* _Short exercise 1_:
In the thread about symbols for the schools of magic, why does Kae'Yoss plan to look for the wizards' brotherhood's coat-of-arms?
* _Short exercise 2_:
Which issue and page of Dragon introduced symbols for the eight schools, according to the magic-school symbols thread?
* _Short exercise 3_:
Please continue the forum thread on symbols for the schools of magic from where it stops.

* _Provided text_:
- - - - -
# Symbols for the Schools of Magic



## Imagicka (Mar 21, 2007)

Greetings...

Was there any symbols that were associated with the 8 schools of magic? 

If so, what product had these? 

Are they anywhere online?


----------



## Kae'Yoss (Mar 21, 2007)

I (or my DM) had some symbols for the schools for a wizards' brotherhood/PrC in our first campaign. When I get back home, I'll see if I still have the brotherhood's coat-of-arms (with the symbols in it).


----------



## Perun (Mar 21, 2007)

Imagicka said:
			
		

> Greetings...
> 
> Was there any symbols that were associated with the 8 schools of magic?
> 
> ...




The beginning of the Magic chatper in the PH (p. 169) has school symbols on it (see the whole image here). These are the same ones that appeared in the black-cover version of the AD&D 2e PHB (see attachment; hope I'm not breaching any CoC by posting it; it's from the 2e Core Rules CD).

Regards.


----------



## Jadeite (Mar 21, 2007)

Dragon 302, page 51, introduced symbols representing the eight schools. They weren't official, though.
- - - - -
* _Dataset section_:
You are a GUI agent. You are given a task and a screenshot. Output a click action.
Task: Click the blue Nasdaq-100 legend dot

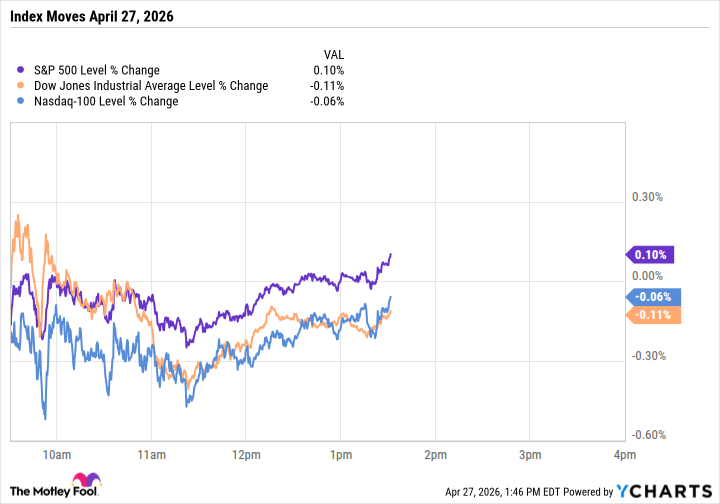[x=23, y=102]
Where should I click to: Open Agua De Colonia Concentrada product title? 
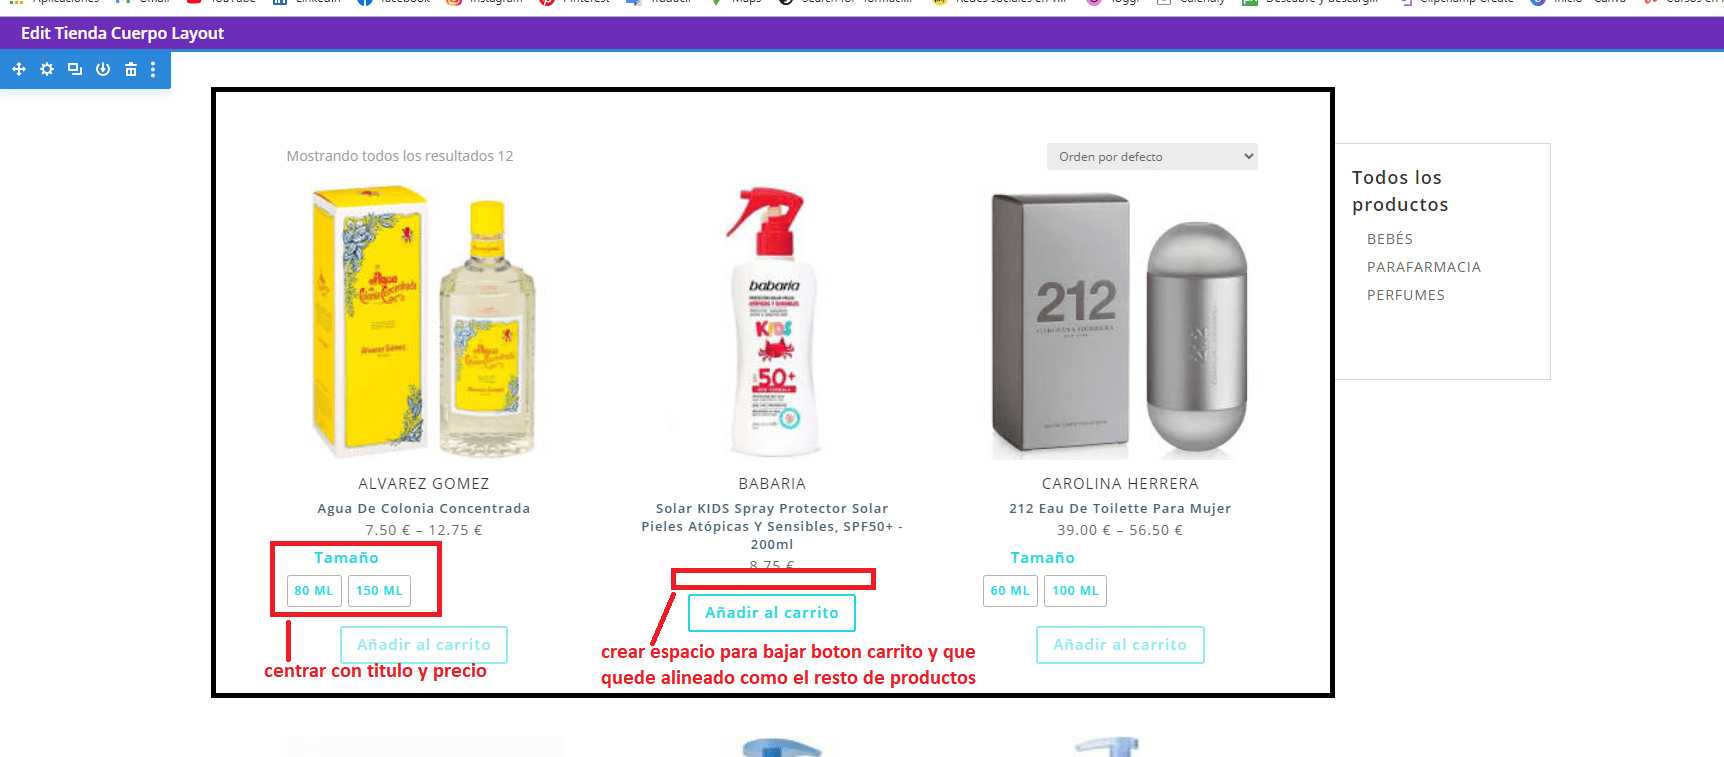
- - - - -
* _Task output 1_:
The brotherhood's coat-of-arms had the school symbols in it. Kae'Yoss (or their DM) had made those symbols for a wizards' brotherhood/PrC in their first campaign.

* _Task output 2_:
Dragon 302, page 51.

* _Task output 3_:
----------



## silvermane (Mar 21, 2007)

Based on the image above, quick symbols can be made using the Unicode block characters (U+250A-U+25DB). For example, apply white/black diamond, circle, square and triangle to opposing schools of magic. Not all fonts have them, though.


----------



## Imagicka (Mar 22, 2007)

Greetings...

Thanks for the help.


----------



## Kae'Yoss (Mar 22, 2007)

One possibility is to take some symbols from NWN/NWN2. All the spells have symbols there, you just have to choose some signature spells for each school and use those symbols. That's what we did back then (though it was BG2 then, as NWN was still in the making back then)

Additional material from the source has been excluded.